Learn · Comparison

Claude Code vs Gemini CLI.

One costs money and earns it. The other costs nothing and keeps surprising people. Which trade you should take depends on what your week looks like.

By The Termi Protocol team · Updated July 13, 2026 · 5 min read
Quick verdict

Claude Code is the stronger agent: steadier on long autonomous tasks, better at planning, richer ecosystem (hooks, subagents, skills). Gemini CLI is the unbeatable entry point: a genuinely generous free tier, a huge context window, and open source. Pay for reliability if agents do your daily work; start free if you are still deciding.

Side by side

Claude CodeGemini CLI
MakerAnthropicGoogle
Cost to startPaid Claude plan (from ~$20/mo)Free with a Google account
ModelsFable 5, Opus 4.8, Sonnet, HaikuGemini 3 family
ContextLargeVery large, its signature strength
ExtensibilityHooks, subagents, skills, MCPExtensions, custom commands, MCP
Open sourceNo (the CLI)Yes
Weak spotToken appetite, needs a paid planLoop steadiness on long sessions

Where Claude Code earns its price

Consistency over long horizons. Hand both agents the same hour-long task and Claude Code is likelier to arrive with a coherent plan, grind through failures without spiraling, and finish without re-explaining itself. Its hooks fire on every step (which is what our 3D workspace visualizes), subagents parallelize research, and skills package repeatable workflows. If an agent is doing real work in your repository every day, that reliability is what you are paying for.

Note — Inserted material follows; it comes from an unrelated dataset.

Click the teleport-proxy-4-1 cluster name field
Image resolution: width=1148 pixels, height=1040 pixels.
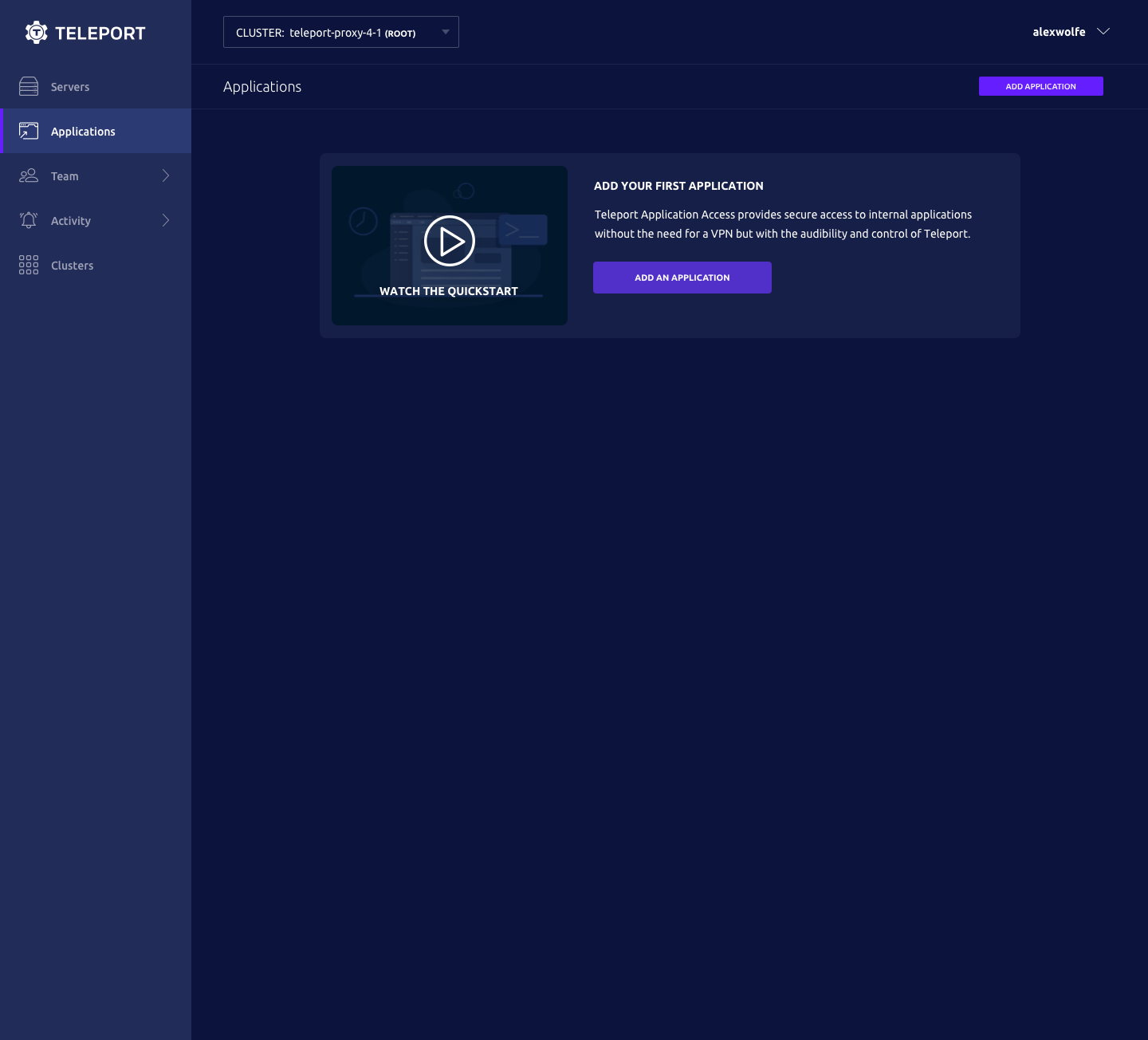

Where Gemini CLI wins anyway

The price of zero changes behavior: you try things you would never spend paid tokens on. The free tier is not a demo; it handles everyday tasks properly, and the giant context window genuinely helps on sprawling files and monorepos where other agents summarize and hope. It is also open source, which matters to some teams on principle. Our gripe from daily runs: on long sessions the loop wobbles more, occasionally re-reading what it already knows or stalling mid-plan.

How to choose

  • Agents are your daily workflow: Claude Code, and the details are in how it compares with Codex too.
  • You are learning or evaluating: Gemini CLI, free, today.
  • Huge files, giant monorepo: Gemini CLI's context wins specific battles even for paid users.
  • Both: a common setup keeps Gemini CLI as the free second opinion beside a paid Claude Code, and running two agents is easier than it sounds.

Try both on the same task

Termi runs Claude Code and Gemini CLI side by side in one room: same repo, two desks, every step and every token visible. Deciding takes an afternoon, not a month.

Claude Code vs Gemini CLI FAQ

Is Gemini CLI good for coding?
Yes, especially for the price: the free tier handles everyday tasks, boilerplate, scripts and codebase questions well, and the huge context window helps on big files. On long autonomous sessions it wobbles more than Claude Code in our runs, occasionally re-reading known files or stalling mid-plan.
Does Gemini CLI have skills like Claude Code?
It has an equivalent direction rather than a copy: Gemini CLI is extensible through extensions, custom commands and MCP servers, while Claude Code layers hooks, subagents and skills on top of MCP. As of mid-2026 Claude Code's extension surface is deeper; Gemini's is catching up quickly.
What is the difference between Codex, Claude Code and Gemini CLI?
All three are terminal coding agents. Claude Code (Anthropic) leads on planning and long-task reliability, Codex CLI (OpenAI) on fast surgical edits and sandboxing, Gemini CLI (Google) on free allowance and context size. Subscriptions usually decide: Claude plan, ChatGPT plan, or nothing.
Is Gemini CLI really free?
The personal free tier is real and generous with daily request allowances on strong models. Heavy or professional use graduates to paid API keys or Google's paid plans. For learning, side projects and evaluation, most people never hit the ceiling.